| Source data |
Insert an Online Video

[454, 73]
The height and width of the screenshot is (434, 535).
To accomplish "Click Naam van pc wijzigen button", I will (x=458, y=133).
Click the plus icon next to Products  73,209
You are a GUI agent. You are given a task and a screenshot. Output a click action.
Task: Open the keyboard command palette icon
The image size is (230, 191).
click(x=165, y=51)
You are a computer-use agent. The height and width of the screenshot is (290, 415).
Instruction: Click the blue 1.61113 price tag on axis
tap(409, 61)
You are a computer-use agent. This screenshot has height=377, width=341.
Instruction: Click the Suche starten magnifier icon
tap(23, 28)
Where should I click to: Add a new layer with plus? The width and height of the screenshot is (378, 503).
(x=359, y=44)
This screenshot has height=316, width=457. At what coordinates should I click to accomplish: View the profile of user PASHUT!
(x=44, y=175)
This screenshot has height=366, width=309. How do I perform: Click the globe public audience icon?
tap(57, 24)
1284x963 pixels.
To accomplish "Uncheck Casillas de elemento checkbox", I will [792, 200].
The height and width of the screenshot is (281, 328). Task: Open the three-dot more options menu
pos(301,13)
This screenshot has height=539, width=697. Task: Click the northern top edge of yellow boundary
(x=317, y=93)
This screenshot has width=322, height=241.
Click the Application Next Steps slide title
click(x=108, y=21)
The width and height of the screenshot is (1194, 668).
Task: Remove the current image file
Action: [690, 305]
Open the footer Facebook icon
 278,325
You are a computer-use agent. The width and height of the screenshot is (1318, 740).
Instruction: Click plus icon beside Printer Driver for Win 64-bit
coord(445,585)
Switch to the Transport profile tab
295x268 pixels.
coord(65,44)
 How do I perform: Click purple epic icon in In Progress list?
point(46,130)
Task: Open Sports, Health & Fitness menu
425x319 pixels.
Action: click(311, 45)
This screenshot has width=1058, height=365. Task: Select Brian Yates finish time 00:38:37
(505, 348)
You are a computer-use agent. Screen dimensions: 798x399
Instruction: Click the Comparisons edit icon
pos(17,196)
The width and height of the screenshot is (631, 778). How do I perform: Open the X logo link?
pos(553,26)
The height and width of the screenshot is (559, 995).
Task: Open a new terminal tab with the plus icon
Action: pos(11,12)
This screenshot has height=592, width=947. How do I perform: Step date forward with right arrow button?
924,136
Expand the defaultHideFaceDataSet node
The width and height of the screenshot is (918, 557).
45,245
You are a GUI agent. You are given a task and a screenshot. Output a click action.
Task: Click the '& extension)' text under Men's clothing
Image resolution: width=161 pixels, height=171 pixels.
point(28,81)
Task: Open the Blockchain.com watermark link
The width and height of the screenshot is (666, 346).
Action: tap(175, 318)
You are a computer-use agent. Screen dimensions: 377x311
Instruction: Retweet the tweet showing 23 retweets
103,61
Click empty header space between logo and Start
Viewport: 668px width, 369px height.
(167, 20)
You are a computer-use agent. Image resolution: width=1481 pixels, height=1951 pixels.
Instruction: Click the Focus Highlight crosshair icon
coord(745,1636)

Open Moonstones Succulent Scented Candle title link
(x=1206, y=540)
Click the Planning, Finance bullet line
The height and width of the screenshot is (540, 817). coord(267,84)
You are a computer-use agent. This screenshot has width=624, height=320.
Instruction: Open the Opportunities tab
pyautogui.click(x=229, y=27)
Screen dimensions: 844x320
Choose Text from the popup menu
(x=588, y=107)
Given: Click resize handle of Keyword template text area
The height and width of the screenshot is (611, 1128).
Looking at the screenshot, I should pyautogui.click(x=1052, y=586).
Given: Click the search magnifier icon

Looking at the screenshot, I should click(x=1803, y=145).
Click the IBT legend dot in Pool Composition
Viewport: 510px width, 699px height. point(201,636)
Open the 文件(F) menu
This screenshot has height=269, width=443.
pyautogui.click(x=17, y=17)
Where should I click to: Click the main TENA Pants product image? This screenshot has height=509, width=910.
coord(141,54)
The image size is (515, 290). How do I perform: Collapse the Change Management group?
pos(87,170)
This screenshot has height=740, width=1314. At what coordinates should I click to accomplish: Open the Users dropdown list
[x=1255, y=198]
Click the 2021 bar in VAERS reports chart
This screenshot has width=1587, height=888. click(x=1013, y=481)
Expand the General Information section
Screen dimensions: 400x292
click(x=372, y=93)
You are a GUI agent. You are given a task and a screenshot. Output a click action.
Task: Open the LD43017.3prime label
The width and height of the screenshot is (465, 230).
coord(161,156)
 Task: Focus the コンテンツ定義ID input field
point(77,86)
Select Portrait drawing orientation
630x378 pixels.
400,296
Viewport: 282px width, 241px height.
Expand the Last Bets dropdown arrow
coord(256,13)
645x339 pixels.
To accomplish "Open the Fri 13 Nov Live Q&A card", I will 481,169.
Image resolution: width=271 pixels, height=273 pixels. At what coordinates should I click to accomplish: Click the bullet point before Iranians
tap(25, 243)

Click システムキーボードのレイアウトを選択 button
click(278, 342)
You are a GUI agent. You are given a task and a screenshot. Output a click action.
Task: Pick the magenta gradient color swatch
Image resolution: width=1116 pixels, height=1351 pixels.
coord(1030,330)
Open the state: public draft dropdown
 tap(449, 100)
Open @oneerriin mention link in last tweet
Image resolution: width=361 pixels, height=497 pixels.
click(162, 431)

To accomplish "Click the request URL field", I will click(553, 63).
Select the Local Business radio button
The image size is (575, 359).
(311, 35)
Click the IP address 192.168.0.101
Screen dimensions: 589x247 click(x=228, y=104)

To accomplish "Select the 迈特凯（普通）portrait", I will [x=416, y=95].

| Problem statement |
The lines from the one holding "Expand the Last Bets dropdown arrow" to the last line of the entries, both included: retype them exactly and give nothing else.

| Answer to this exercise |
Expand the Last Bets dropdown arrow
coord(256,13)
645x339 pixels.
To accomplish "Open the Fri 13 Nov Live Q&A card", I will 481,169.
Image resolution: width=271 pixels, height=273 pixels. At what coordinates should I click to accomplish: Click the bullet point before Iranians
tap(25, 243)

Click システムキーボードのレイアウトを選択 button
click(278, 342)
You are a GUI agent. You are given a task and a screenshot. Output a click action.
Task: Pick the magenta gradient color swatch
Image resolution: width=1116 pixels, height=1351 pixels.
coord(1030,330)
Open the state: public draft dropdown
 tap(449, 100)
Open @oneerriin mention link in last tweet
Image resolution: width=361 pixels, height=497 pixels.
click(162, 431)

To accomplish "Click the request URL field", I will click(553, 63).
Select the Local Business radio button
The image size is (575, 359).
(311, 35)
Click the IP address 192.168.0.101
Screen dimensions: 589x247 click(x=228, y=104)

To accomplish "Select the 迈特凯（普通）portrait", I will [x=416, y=95].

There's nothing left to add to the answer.